According to PUNCH, the residents had, through the Chairman of the community development association, Mr. Femi Agemo, petitioned Fashola on September 16, 2014, to intervene in the erection of the walls.
The petition read in part, “Alhaji Adamson Wahab is currently erecting walls to close the access street that links Yeye, Odo-Ogbe, Ogo-Oluwa, Adengbero streets and Ogbe Close. About 25 houses on Yeye Street have been affected.”
In another petition dated January 13, 2015, and addressed to the Directorate of Citizen’s Right, Lagos State Ministry of Justice, the residents said the blockade had inflicted hardship on them such as the inability to clear blocked drainage channels. They added that business activities in the area had been grounded.
When our correspondent visited the area, he saw an order by the state government dated September 22, 2014, ordering that the wall be demolished immediately.
It stated, “Remove Now! Order by LASG.”
However, a number said to be the approved building plan of the land was also written on the wall as “OCB2921/49.”
A landlord, Mr. Ladi Williams, said the community elders had pleaded with Adamson, who claimed to have bought the land from one late Mrs. Lamulatu Ayoka in 1956, to give some distance from the land to ensure vehicular and human movement.
He said, “This street was approved during the administration of Lateef Jakande. In 1992, Alhaji Adamson told the landlords that he had bought the land. They told him it is a road and he could not claim the whole part. The matter was taken to court in 1993.
“In February 2014, he said he had won the case and started building the fence. We reported at the Sabo Police Station and petitioned the state government, but we have not seen any meaningful result.”

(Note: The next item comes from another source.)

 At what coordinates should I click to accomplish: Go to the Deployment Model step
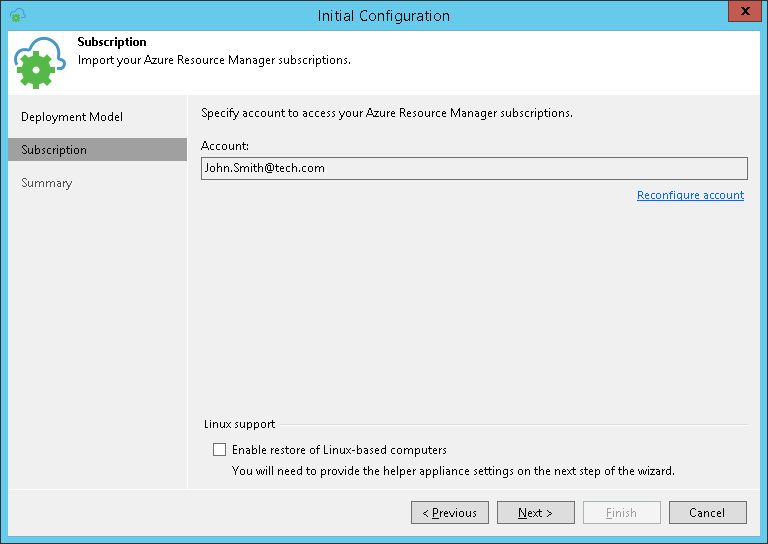72,117
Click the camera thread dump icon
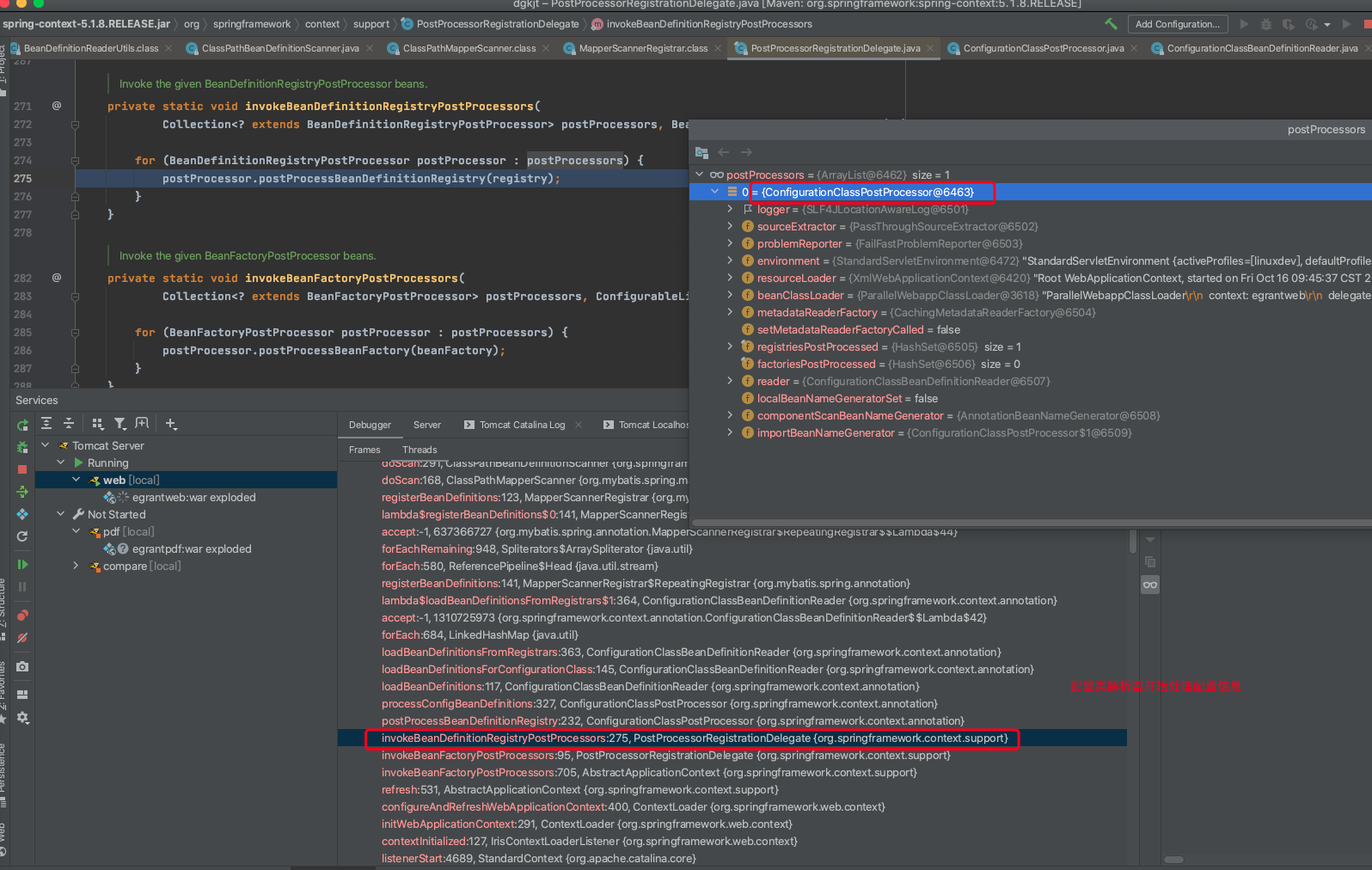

A resident, Mr. Kayode Ngbeji, said the judgement was at the expense of public good and urged the government to intervene.
He said, “We will appeal the judgement. Somebody must have misled the court. It is a community issue and naturally, where public interest clashes with personal interest, the latter submits.”
Physically-challenged Oluwaseun Akinde, who lives on Yeye Street, lamented that he had difficulties passing through the staircase on the alternative route they used.
He said, “Whenever I am going out, I have to wait for a passerby to assist me in climbing the staircase.”
When contacted at his house on Iwaya road, Adamson declined to comment on the matter.
He added, “The court has passed the judgement in my favour. That shows it is my property and I have right over it.”
The spokesperson Lagos State Building Control Agency, Mr. Lukman Ajayi, urged the lodgers to re-petition the governor, copying the commissioner for physical planning and the general manager, LASBCA.
“We will act within one week after this is done,” he added.